Des antipodes à Verdun
Publié : mar. déc. 31, 2019 2:06 pm
Bonjour à tous,
Il y a 102 ans de cela, la presse des antipodes consacrait quelques articles au rôle quasi confidentiel joué par les sections sanitaires anglaises, en particulier à Verdun. Le 1er janvier 1917, l'un des leurs, l'Australien Robert Keith Wood, était mis en valeur dans les colonnes du Register :
"Avec la Croix Rouge française
M. Robert K. Wood, fils de M. Peter Wood (G. Wood, Fils et Compagnie), sert au sein de la Croix Rouge française. Dans une lettre du 29 octobre à ses parents, il écrit : « Nous avons quitté le front pour quelque temps, notre division prenant un peu de repos. Nous avons connu des moments très chauds. Il ne fait aucun doute que vous avez dû lire ce qui s’est passé lors de la grande attaque française dans le secteur, lancée dimanche dernier. Je peux vous dire que l’excitation était à son comble au moment où, le premier jour, ils sont sortis de la tranchée à 11 heures, ont progressé de 3 miles et ont fait 2.500 prisonniers. Dans la nuit, ils ont pris le Fort de D., puis ont visé le Fort de V., qu’ils ont pris en quelques heures, avec de nouveaux prisonniers à la clef, près de 4.700 au total. Nous étions fous d’excitation. Ce terrain, que les Boches avaient mis 6 mois à conquérir – avec bien du mal et de terribles pertes – a été repris par les Français en moins de 2 jours. Le nombre de blessés a été relativement faible en proportion du nombre d’hommes engagés, ce qui n’a pas empêché les ambulances de faire leur maximum. L’avant-veille de l’attaque, nous avons eu une période agitée. Toutes les batteries ont assuré un bombardement systématique, et en retour, les Boches ont arrosé nos routes pour y frapper nos troupes en route vers les tranchées. L’endroit où se trouvait notre abri a été touché par une paire d’obus, et nous avons dû en partir pour loger ailleurs. Nous avons failli perdre 2 autres autos : un obus en a traversé une, et s’est planté sous une autre, mais sans éclater. Si tel avait été le cas, nous les aurions perdues. Samedi soir, je me dirigeais vers les téléphonistes afin d’appeler des autos quand un obus a touché une maison, dont la moitié a été soufflée sur la route sur laquelle nous étions : j’ai dû rassembler 4 gars et déblayer les débris pour pouvoir passer. De retour du téléphone, les obus pleuvaient et j’ai dû longer la rivière pour être en sécurité. Il en est tombé un à quelques centaines de mètres, dont l’explosion a soulevé des colonnes d’eau. J’ai pris mes jambes à mon cou jusqu’à l’abri le plus proche. Tous nos gars ont eu bien de la chance, aucun n’a été blessé bien que 2 autos aient été frappées par des éclats, qui ont troué leur carrosserie. »"
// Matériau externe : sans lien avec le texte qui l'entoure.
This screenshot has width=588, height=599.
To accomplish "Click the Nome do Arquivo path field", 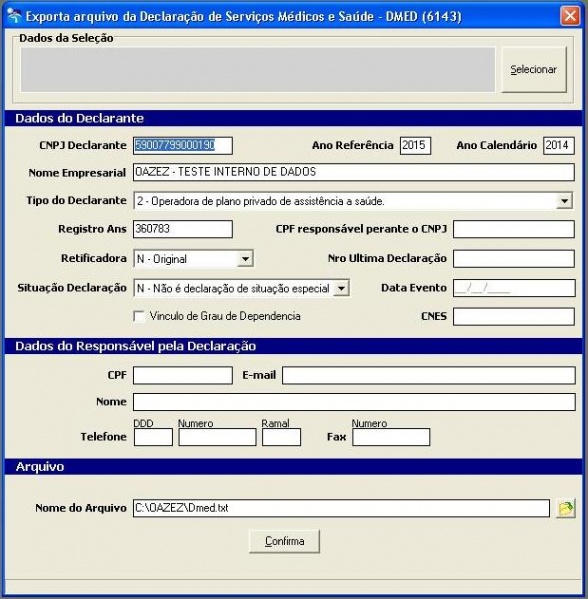I will click(x=341, y=508).
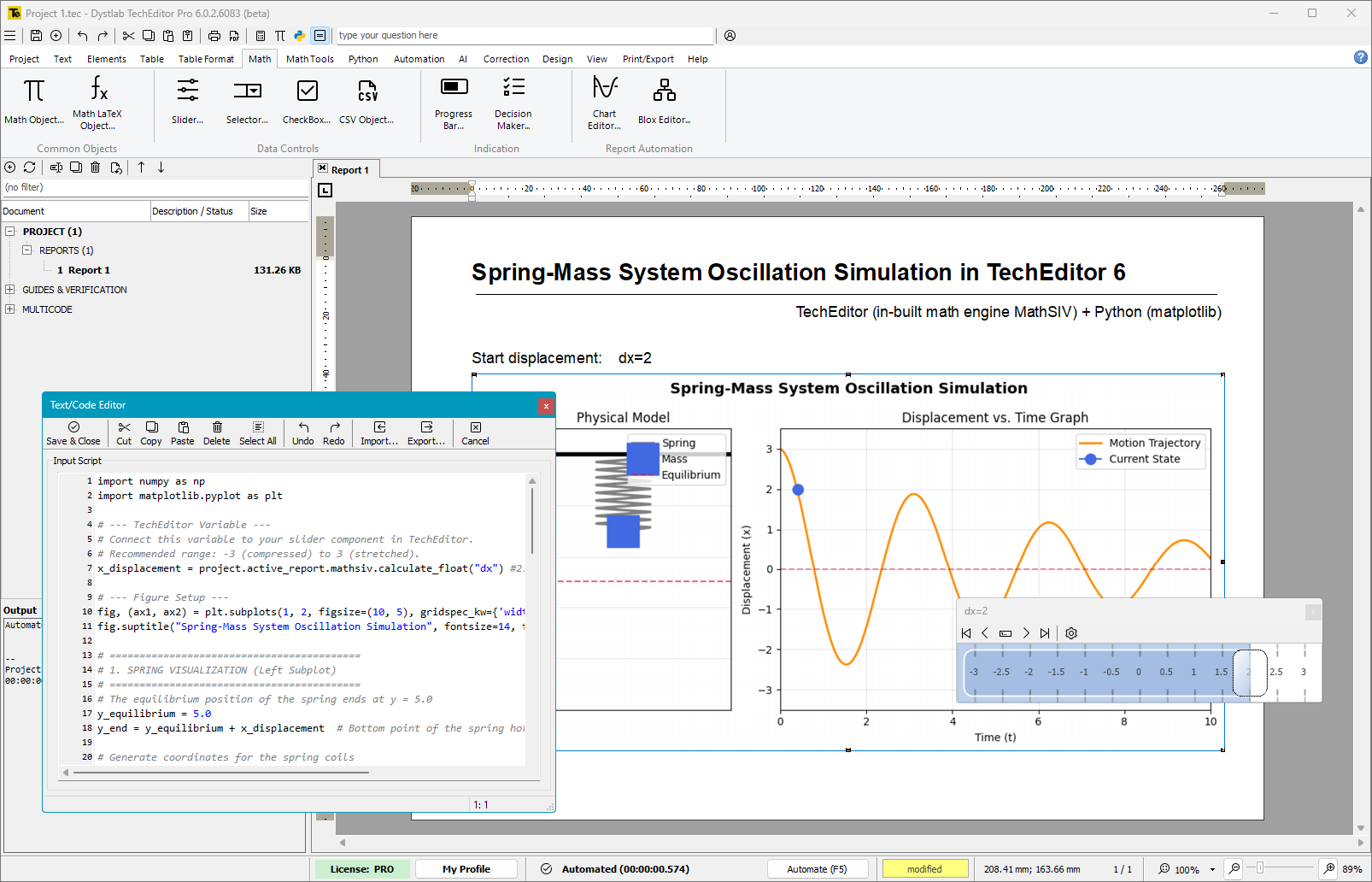Screen dimensions: 1372x882
Task: Insert a Progress Bar indicator
Action: tap(454, 103)
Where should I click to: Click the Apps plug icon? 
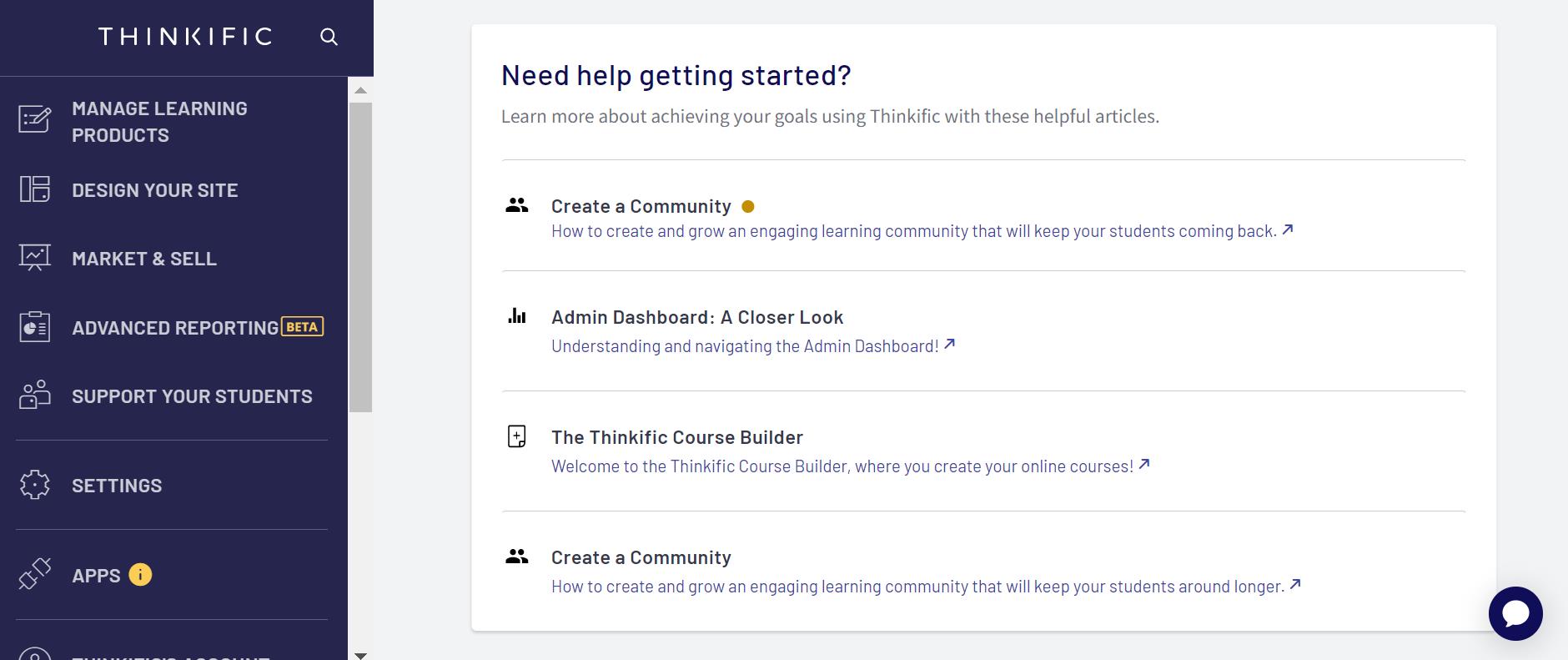(x=35, y=574)
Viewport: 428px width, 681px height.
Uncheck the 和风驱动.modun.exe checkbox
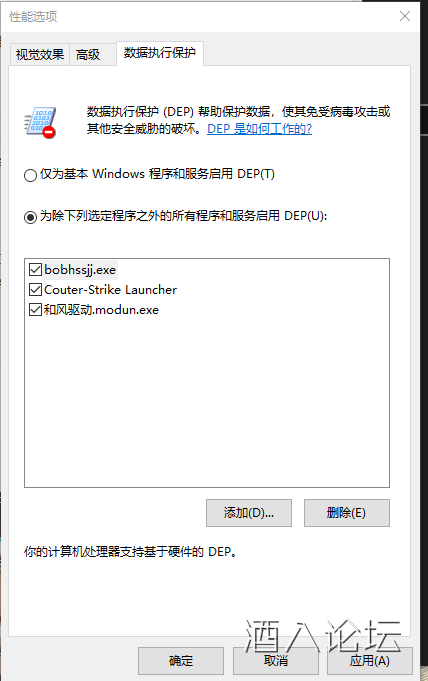coord(35,310)
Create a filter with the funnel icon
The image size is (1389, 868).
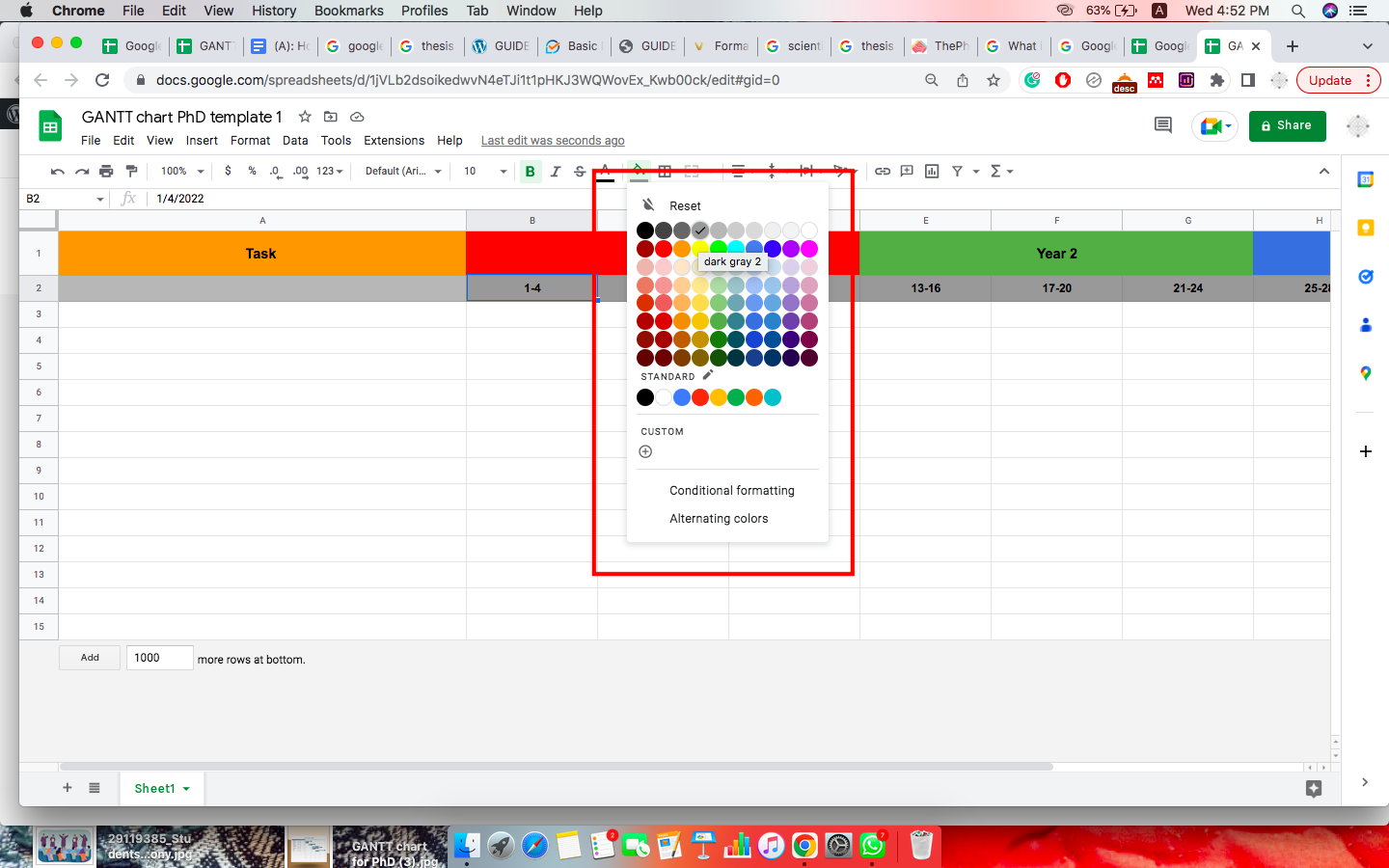pyautogui.click(x=956, y=171)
Le 9 mai 1917, c'est la presse néo-zélandaise, en l'occurrence le Taihape Daily Times, qui mettait leur action en exergue :
"L’activité britannique à Verdun
« Le merveilleux héroïsme de ses défenseurs, uni à la fermeté d’âme de sa population, a rendu illustre à jamais le nom de cette vaillante cité. Il est du devoir du Gouvernement de la République de proclamer que la ville de Verdun a bien mérité de la patrie. » Telle est la citation de cette jadis riante cité sur la Meuse, à présent horriblement scarifiée, désolée, presque totalement détruite, mais toujours résolument dressée contre les hordes assaillantes. De l’universel concert de louanges au sujet de ce qu’a enduré notre courageux allié au gré des fortunes des mois passés, est omis le fait qu’une unité britannique, qui quoique réduite en taille n’en est pas moins efficace, a eu le privilège de prendre sa part dans ce qui s’y est déroulé. Depuis que le Kronprinz a pris l’initiative, de la manière à la fois la plus hasardeuse et la plus désespérée, des convois d’autos sanitaires organisés, équipés, et menés par le British Ambulance Committee, concourent à évacuer les blessés de la première ligne. Nul autre secteur du front n’a été plus astreignant pour accomplir cette tâche que celui de Verdun. Tous les hommes des sections ambulancières britanniques – officiellement Sections Sanitaires Anglaises, au sein de l’armée française – que ce soit sous les obus de Verdun ou dans les zones montagneuses des Vosges, sont d’origine britannique, nombre d’entre eux venant d’Australie, du Canada, de Nouvelle-Zélande, d’Afrique du Sud, d’Argentine, de Malaisie, de Ceylan, etc. Ils constituent une unité laborieuse et enthousiaste, dont l’activité au service des blessés français n’a pas manqué d’être récompensée. Non seulement des sections ont-elles reçu la Croix de guerre, mais tel a également été le cas, pour leur conduite au feu, de membres de leurs effectifs : pas moins de 48 médailles ont ainsi été attribuées, un homme ayant même reçu la très convoitée Médaille militaire."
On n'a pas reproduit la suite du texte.